Before long I'll be abandoning my family in Cooperstown for a little while, visiting classes taught by Jeremy L. C. Jones at Wofford College, doing a reading, and visiting my mother. It should be pleasant, if I can ever get through that annoying
To Do list and leave . . .
In stray moments I'm reading
Abandoned Quarry: New and Selected Poems (Mercer University Press, 2010) by
John Lane, who teaches at Wofford. Also an essayist, he teaches Southern literature, Environmental Studies, and more.
The poems draw on thirty years of publishing books and chapbooks.
Here's a sample:
SYCAMORE
Praise the sycamore for its huge girth when left alone,
so thick that settlers used its hollow heart for a barn.
For the beauty of the buttonwood lies in the trunk.
Praise for these trunks more thick and sturdy than all other deciduous trees,
a true forest giant of stream sides, flood plains and river bottoms,
for dark spaces where swifts congregate and fly out at dawn.
Praise for sycamore bark, flaking off in big green patches on old trunks,
for the wood, clay-yellow and warty, furrowed, bone-like,
and yes, for the leaves, bright green and huge, paler below.

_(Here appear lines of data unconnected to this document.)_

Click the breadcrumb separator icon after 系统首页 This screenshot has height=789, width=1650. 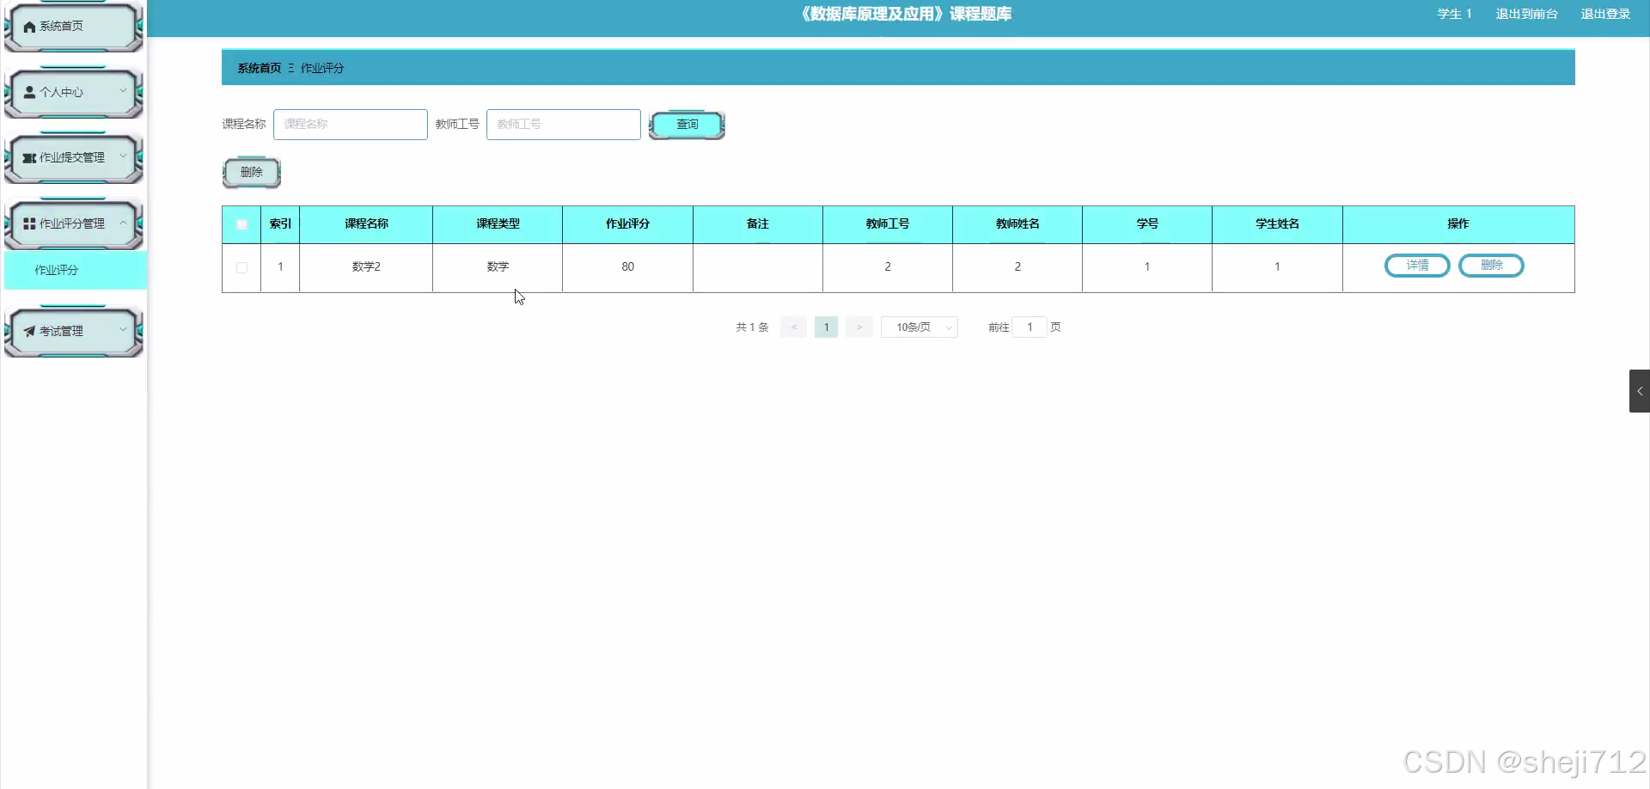coord(292,67)
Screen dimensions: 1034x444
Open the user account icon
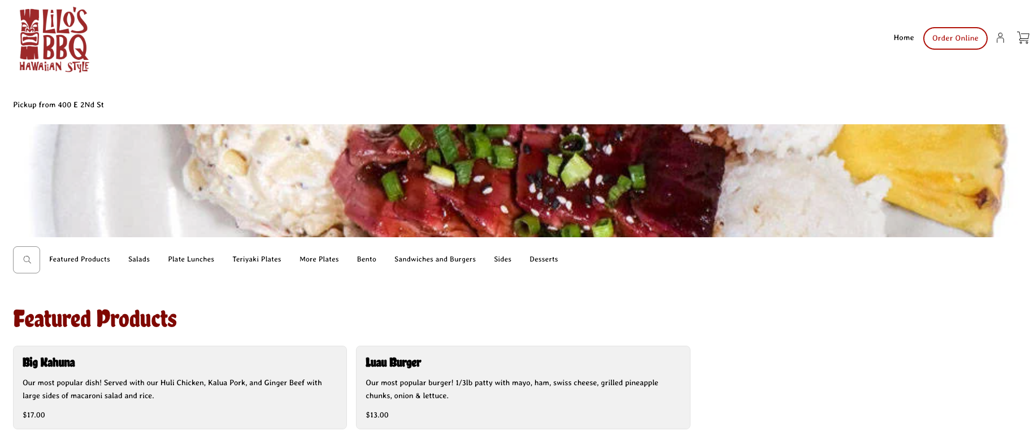(x=1000, y=38)
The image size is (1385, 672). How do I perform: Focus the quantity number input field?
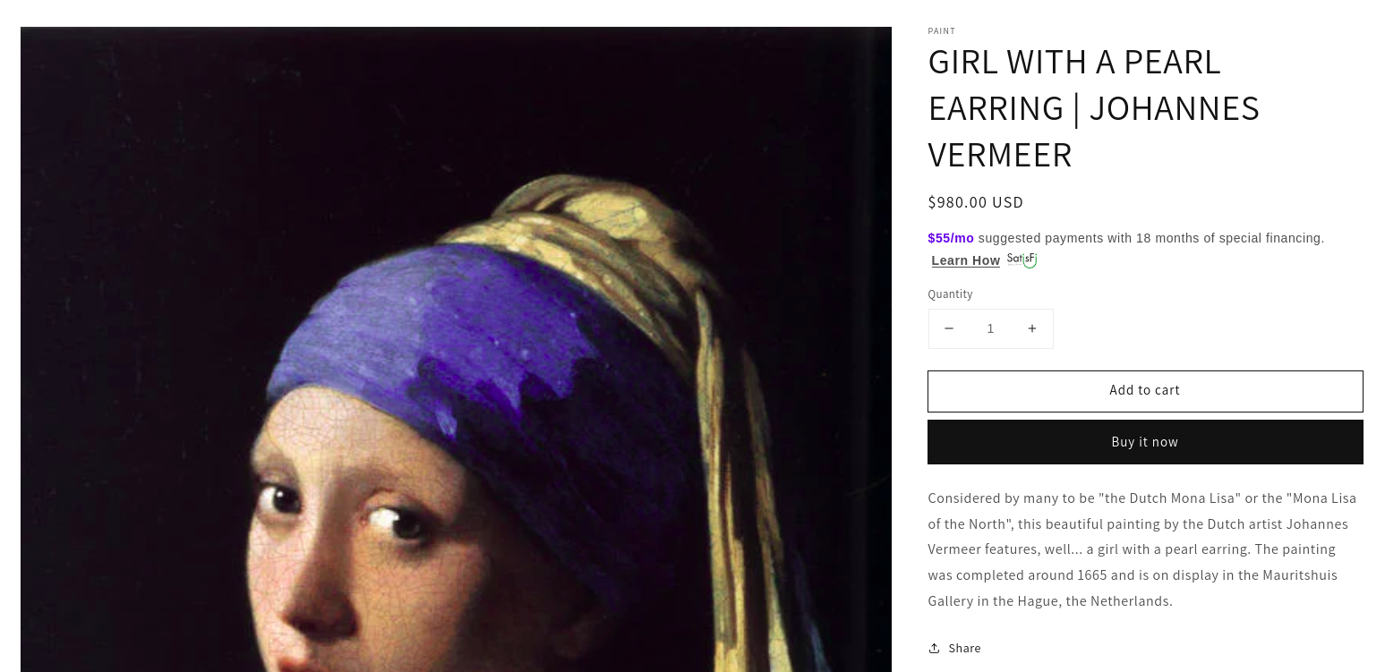point(990,328)
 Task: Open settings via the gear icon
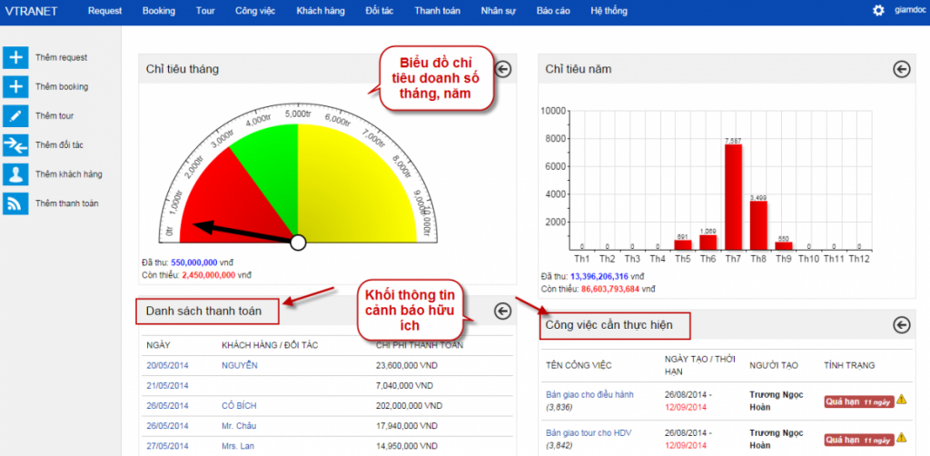point(878,10)
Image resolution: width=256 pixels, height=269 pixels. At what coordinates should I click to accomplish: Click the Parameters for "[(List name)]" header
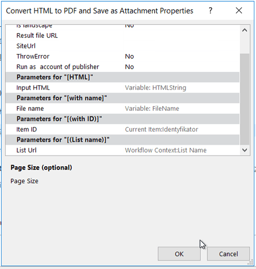pyautogui.click(x=122, y=140)
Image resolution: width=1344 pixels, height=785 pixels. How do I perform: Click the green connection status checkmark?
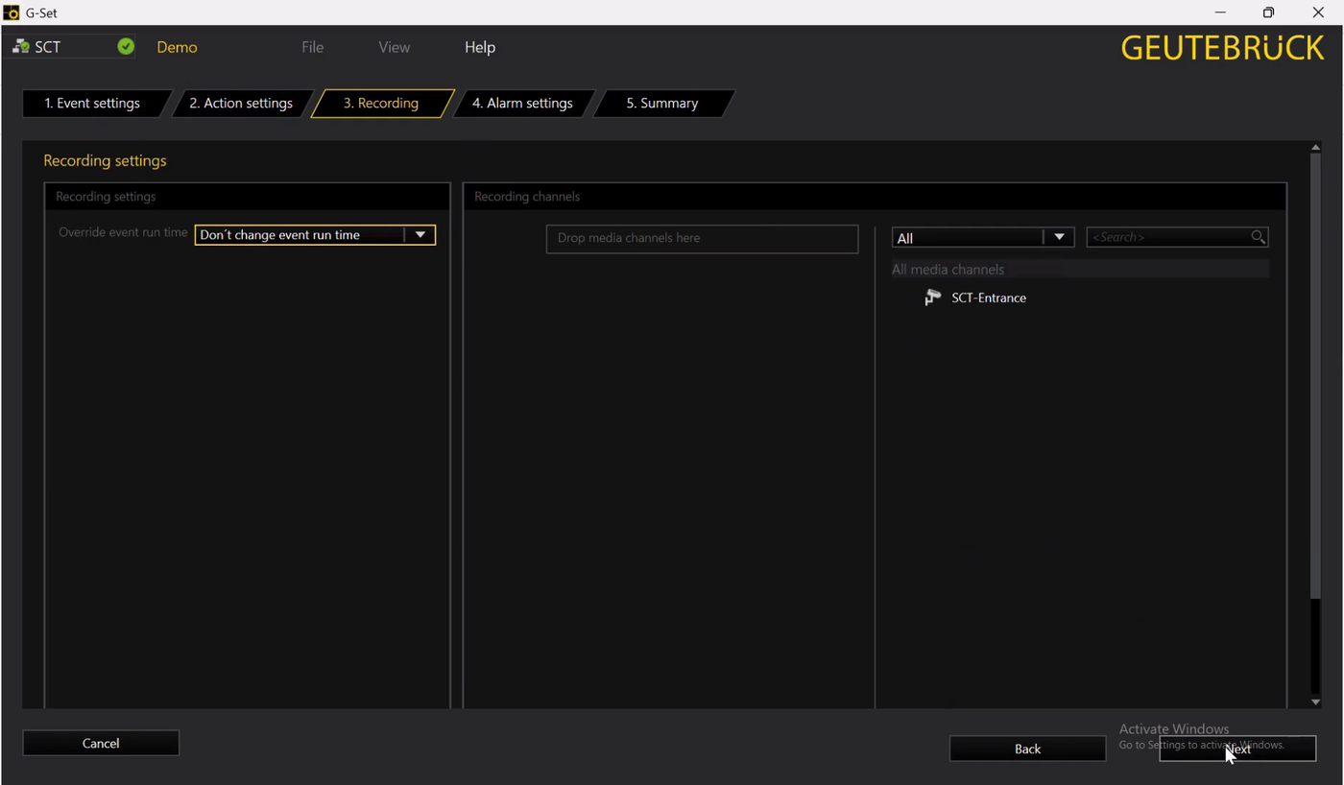(126, 46)
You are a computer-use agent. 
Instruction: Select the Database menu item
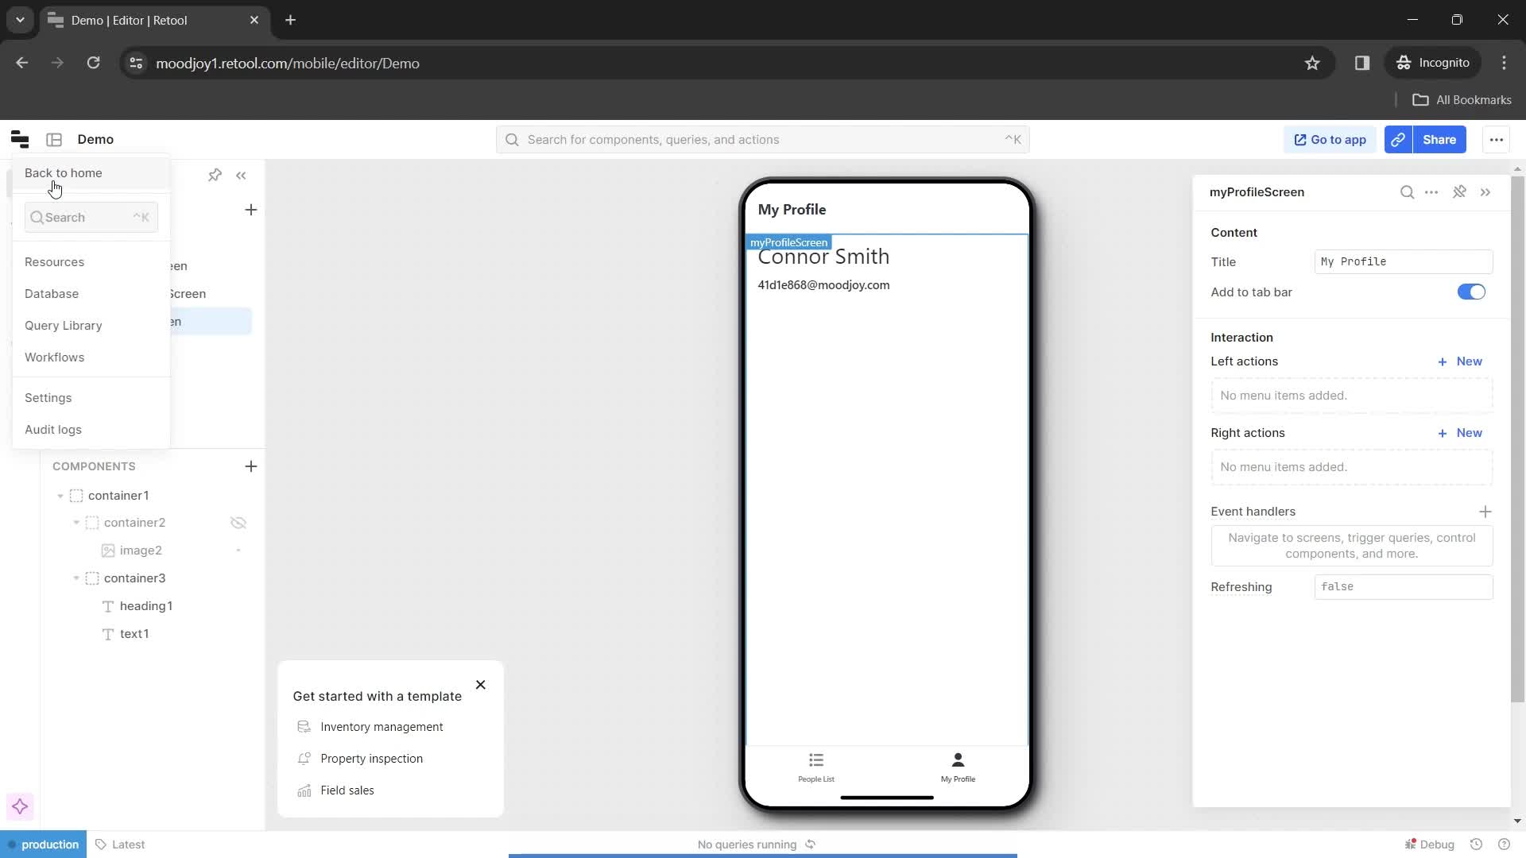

Praise for what we've made from them: oxcart wheels, barber poles,
old stereoscopes, lard pails, hogshead for grain,
piano and organ cases, crates, boxes, and butcher blocks.
Praise for the Carolina Parakeet, now gone, our only true parrot,
and for their yearly feasts on sycamore buttons in spring when
clouds with wings passed through so thick the sun was obscured.
And praise for the cooling depth of the sycamore's shade, for the rich
deep bottom lands where the field guides say it still "takes happy rest,"
for the streams running past and the sycamore leaves floating there.